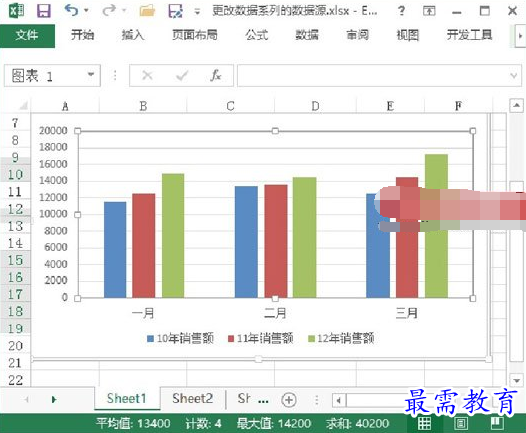Open the Undo history dropdown arrow
Viewport: 526px width, 433px height.
pos(86,11)
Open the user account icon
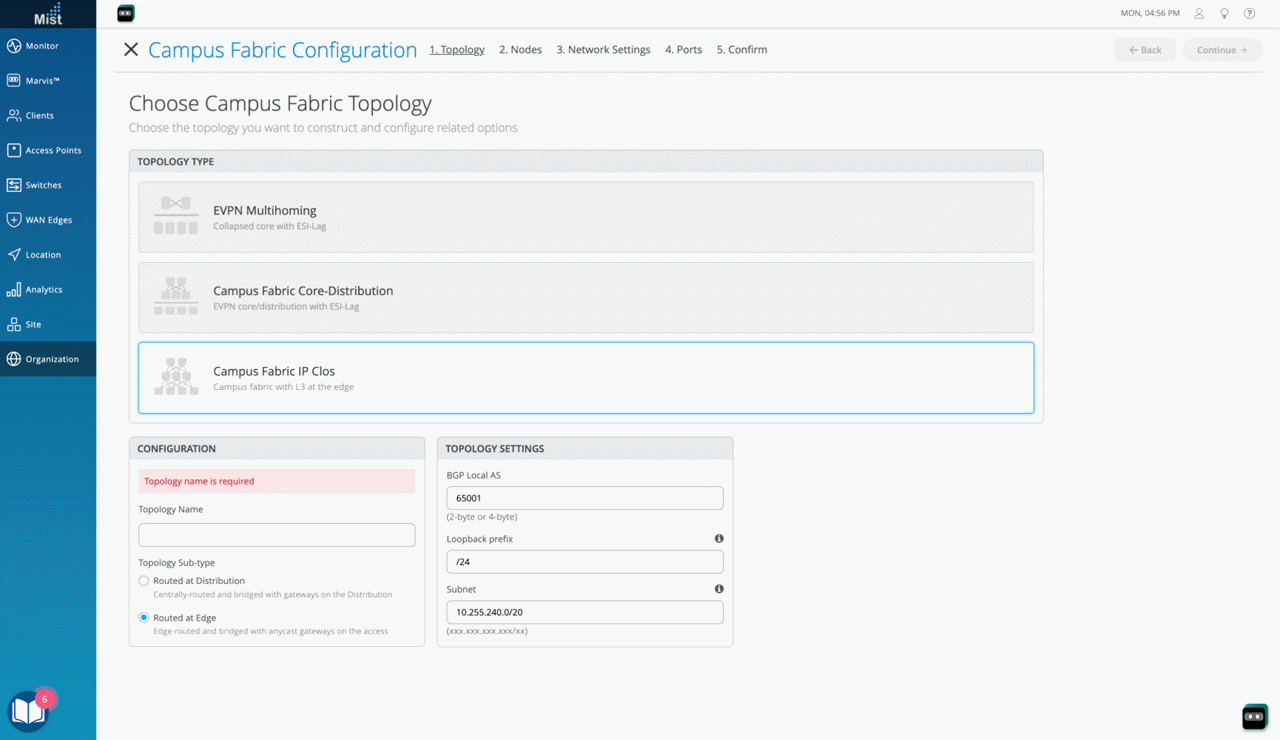This screenshot has height=740, width=1280. pos(1199,14)
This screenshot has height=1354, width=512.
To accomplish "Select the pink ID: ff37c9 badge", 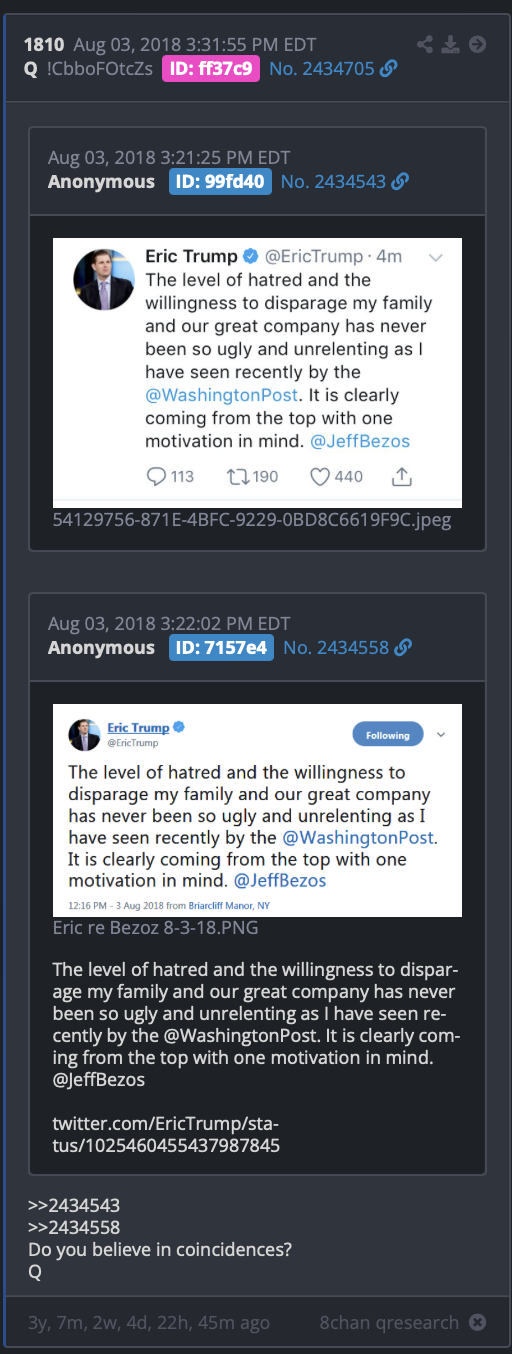I will point(212,68).
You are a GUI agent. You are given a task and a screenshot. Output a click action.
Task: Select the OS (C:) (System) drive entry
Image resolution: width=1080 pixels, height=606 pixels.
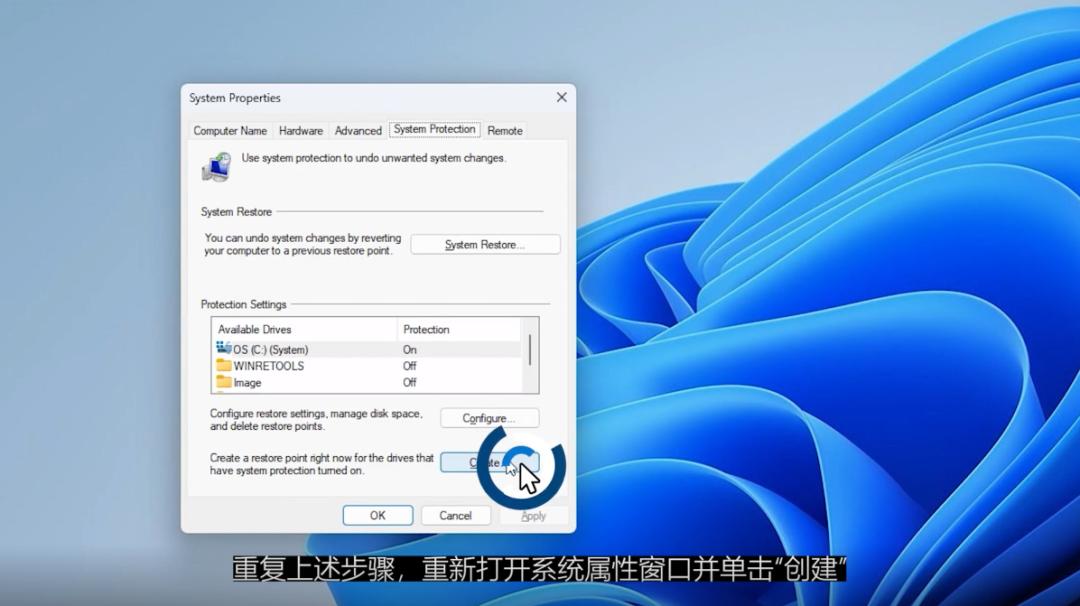[300, 348]
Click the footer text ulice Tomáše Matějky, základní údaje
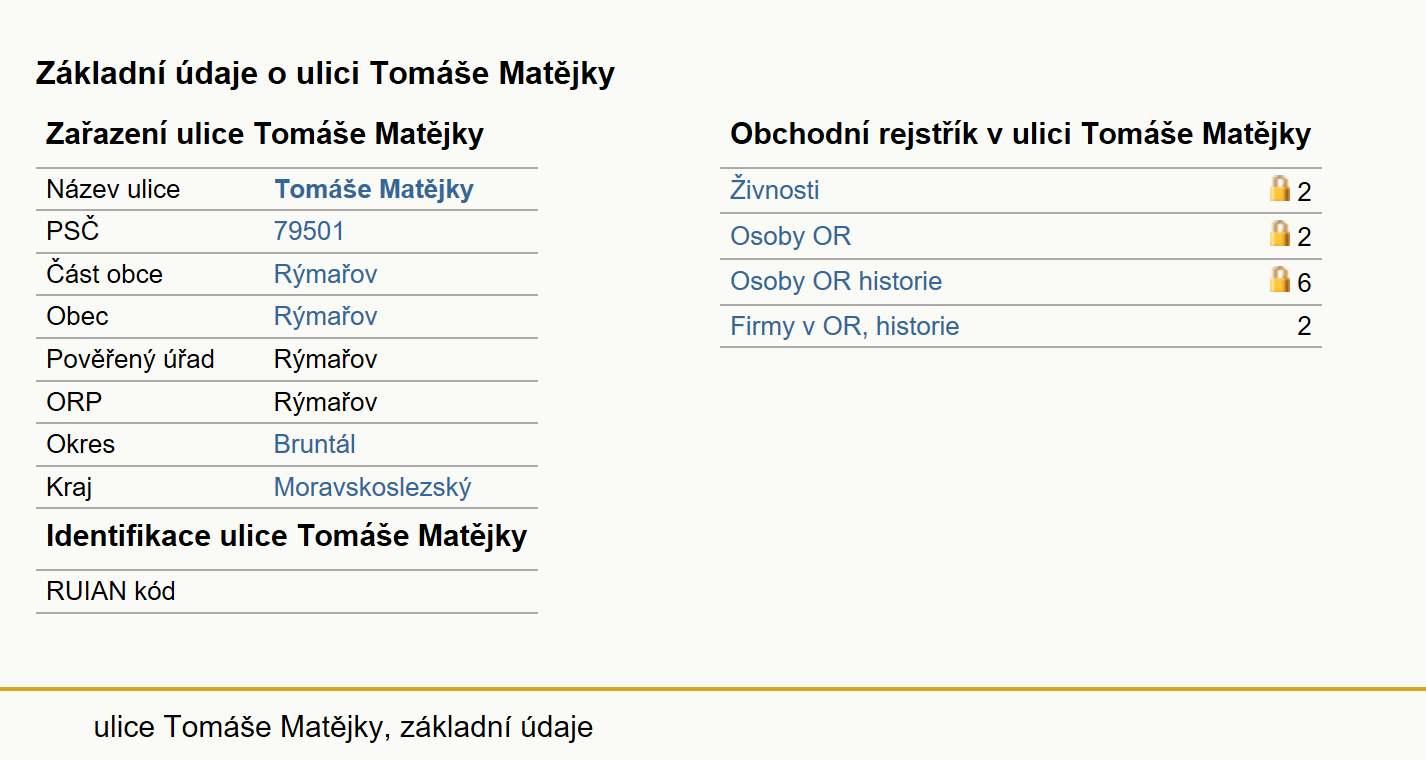Viewport: 1426px width, 760px height. [343, 727]
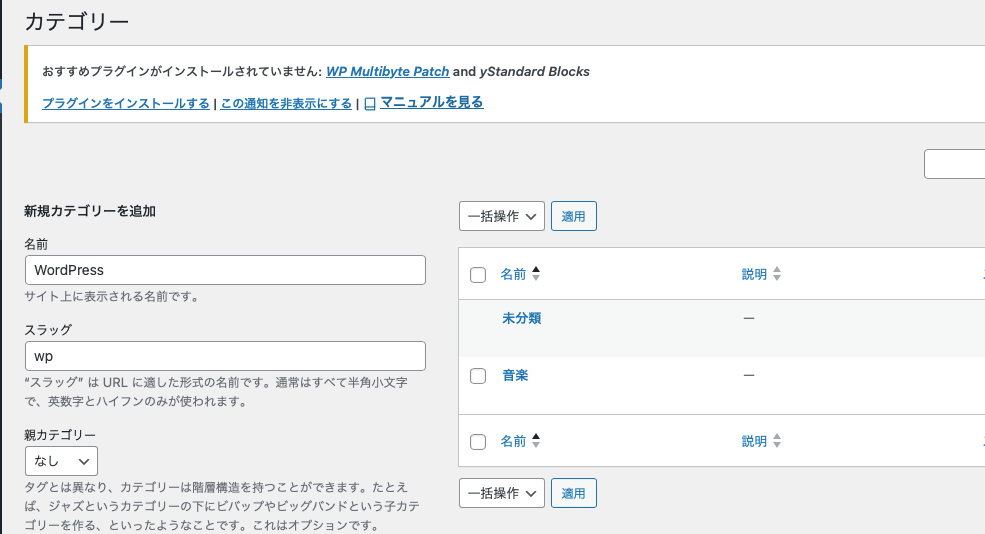Click the プラグインをインストールする link
Screen dimensions: 985x534
click(x=126, y=103)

Your goal: Set down exactly, line for line, the data from the line that contains "Image resolution: width=1080" through its last line, keeping pictures out.

Written answer:
Image resolution: width=1080 pixels, height=606 pixels.
[300, 348]
Click the footer text ulice Tomáše Matějky, základní údaje
Viewport: 1426px width, 760px height. [343, 727]
Click the プラグインをインストールする link
Screen dimensions: 985x534
click(x=126, y=103)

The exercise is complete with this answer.